• **Exercise brief**: How many lines of the data below contain the string "Task"? Case must match, and the reply should be the number alone.
##### Exercise input
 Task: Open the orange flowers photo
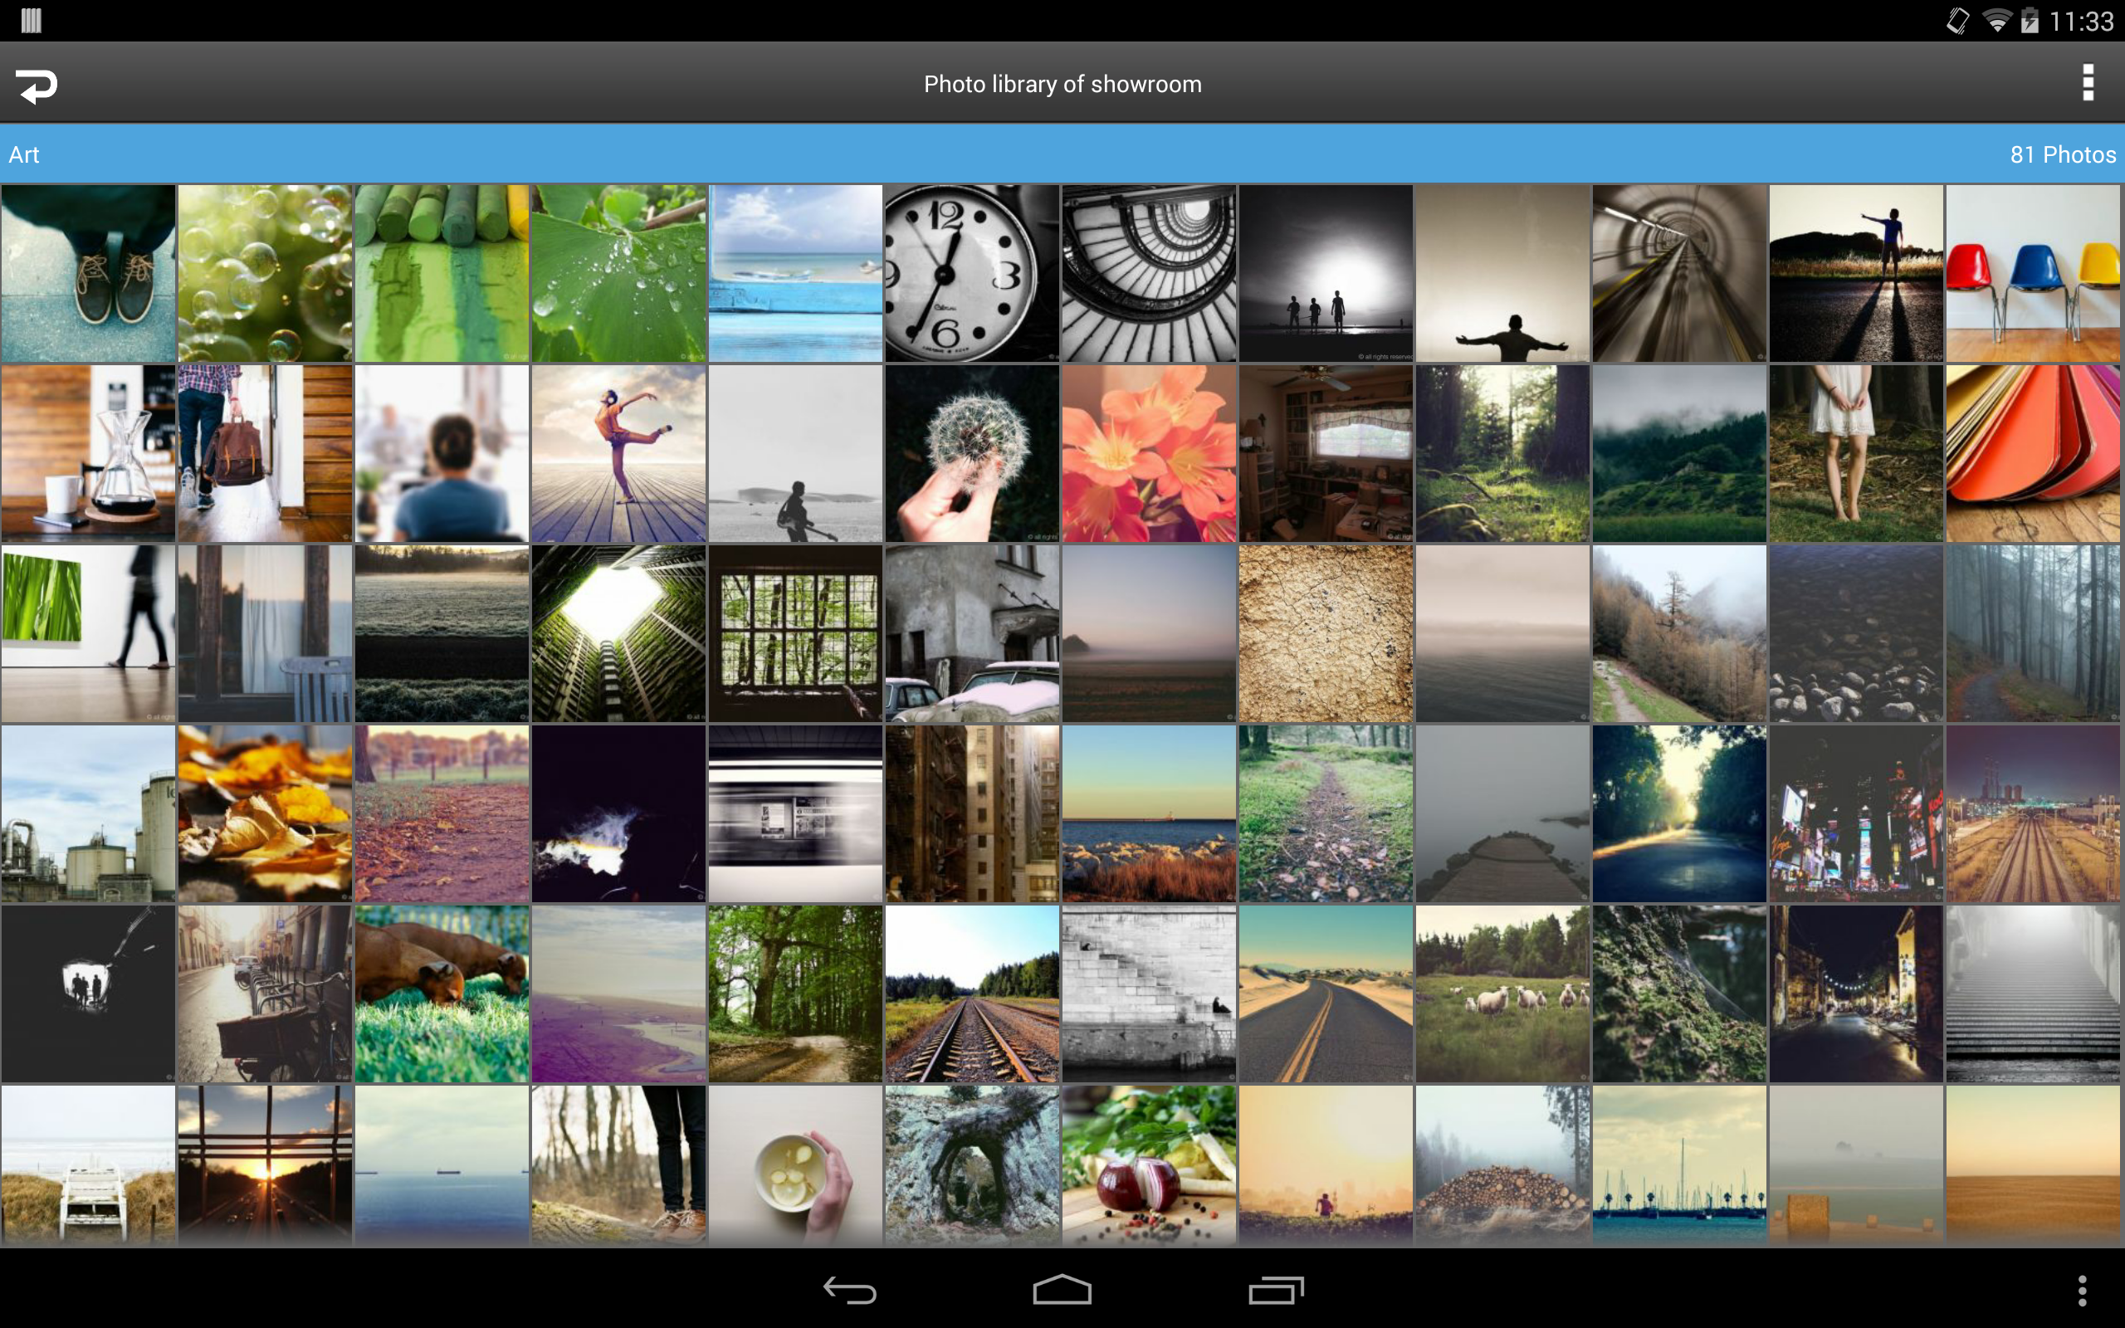1149,453
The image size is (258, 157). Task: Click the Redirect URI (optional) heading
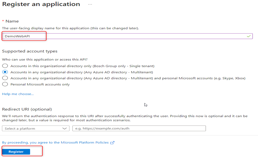27,109
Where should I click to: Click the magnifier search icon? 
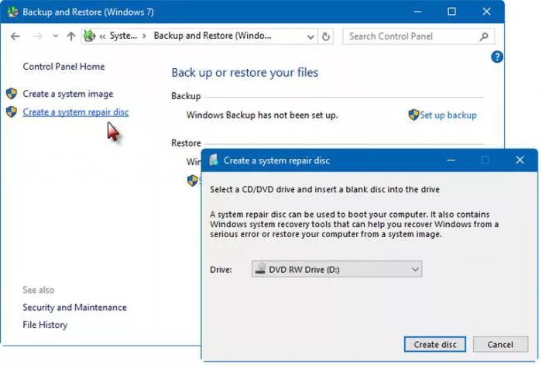click(x=484, y=36)
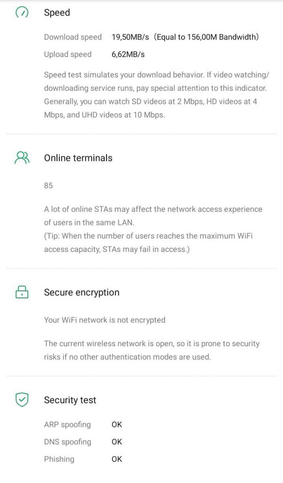Image resolution: width=283 pixels, height=483 pixels.
Task: Click the Download speed label
Action: tap(73, 37)
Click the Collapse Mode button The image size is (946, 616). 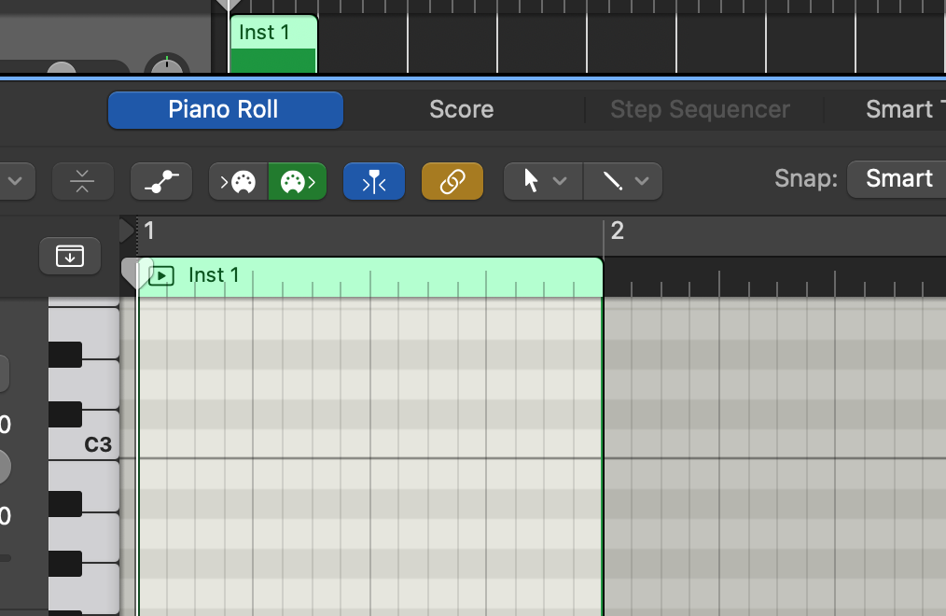click(82, 181)
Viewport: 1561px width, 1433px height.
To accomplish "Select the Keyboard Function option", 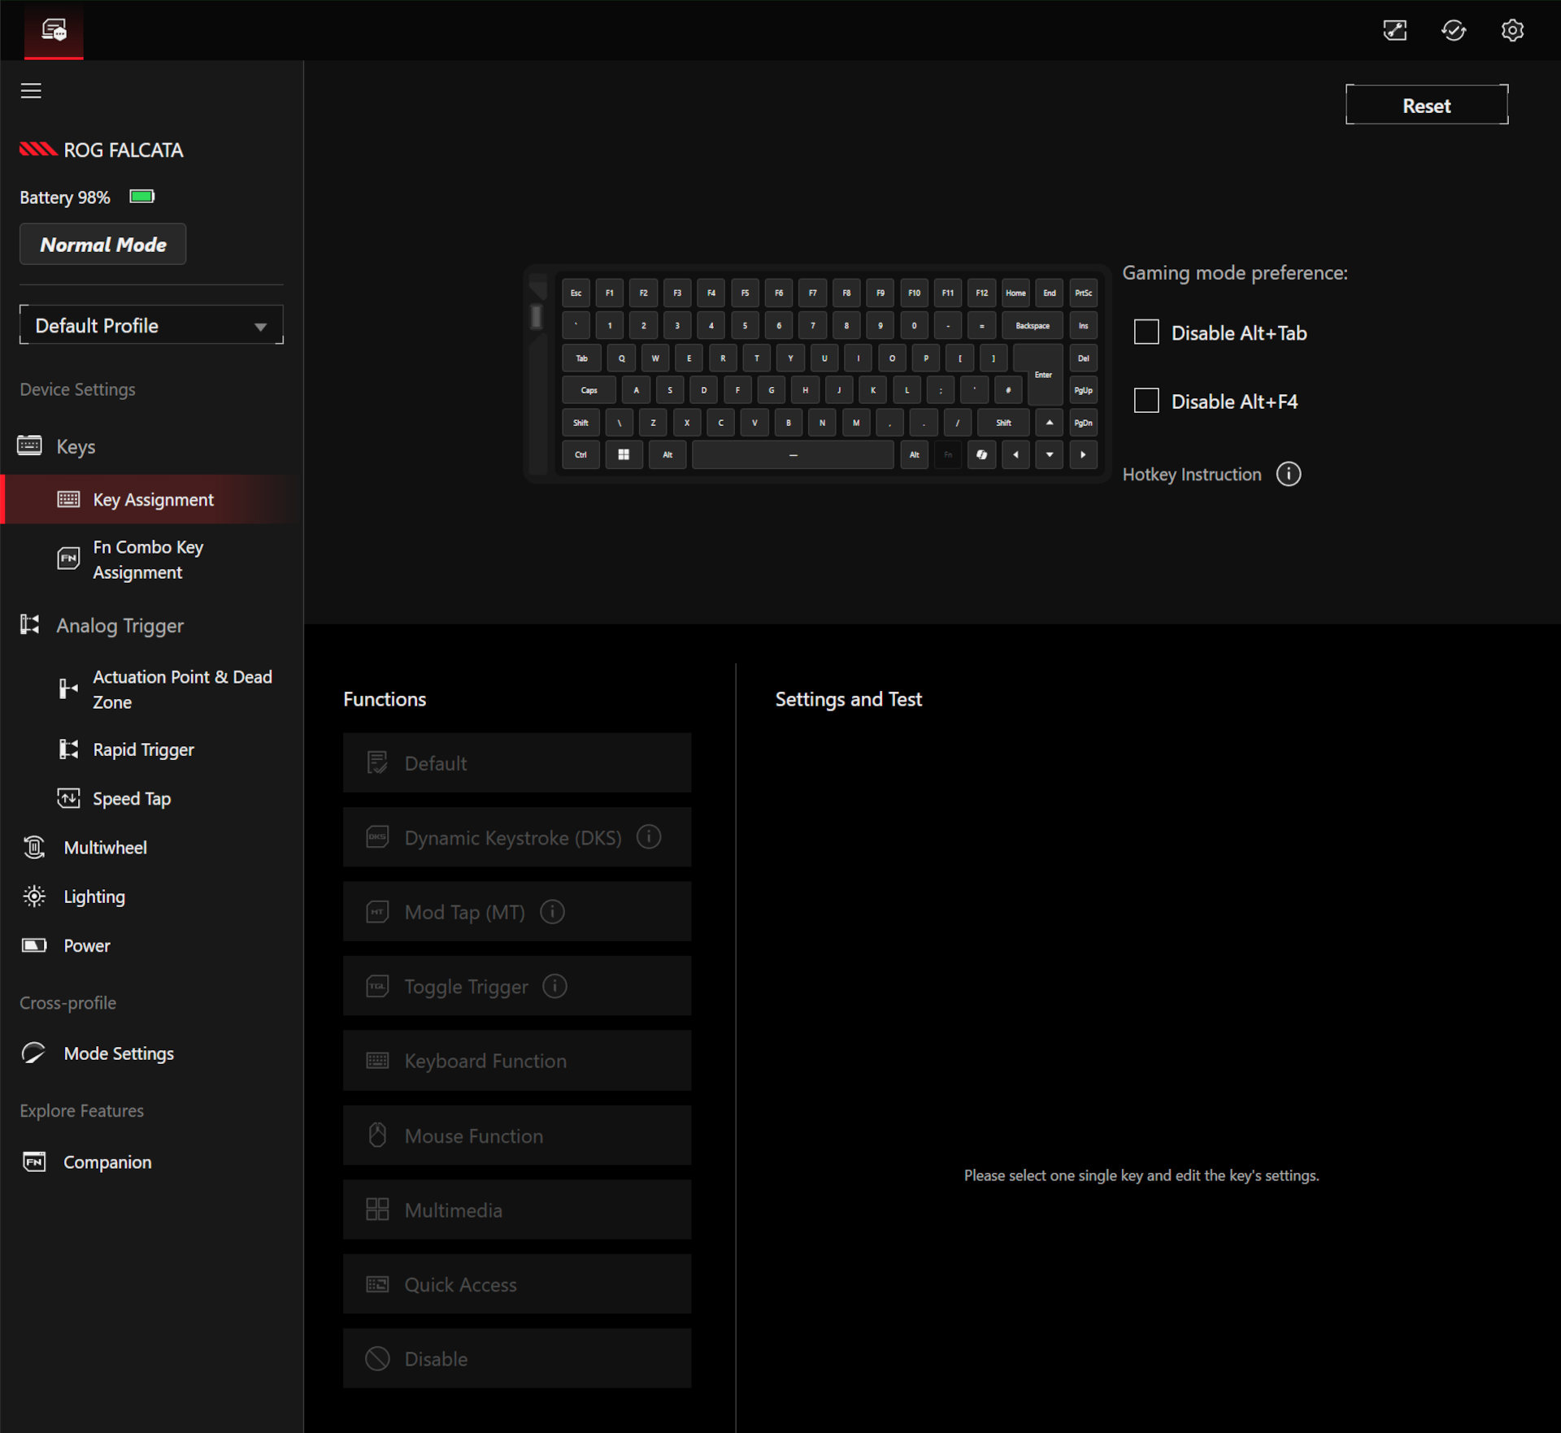I will pyautogui.click(x=517, y=1060).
##########
• **Answer to the exercise**: 3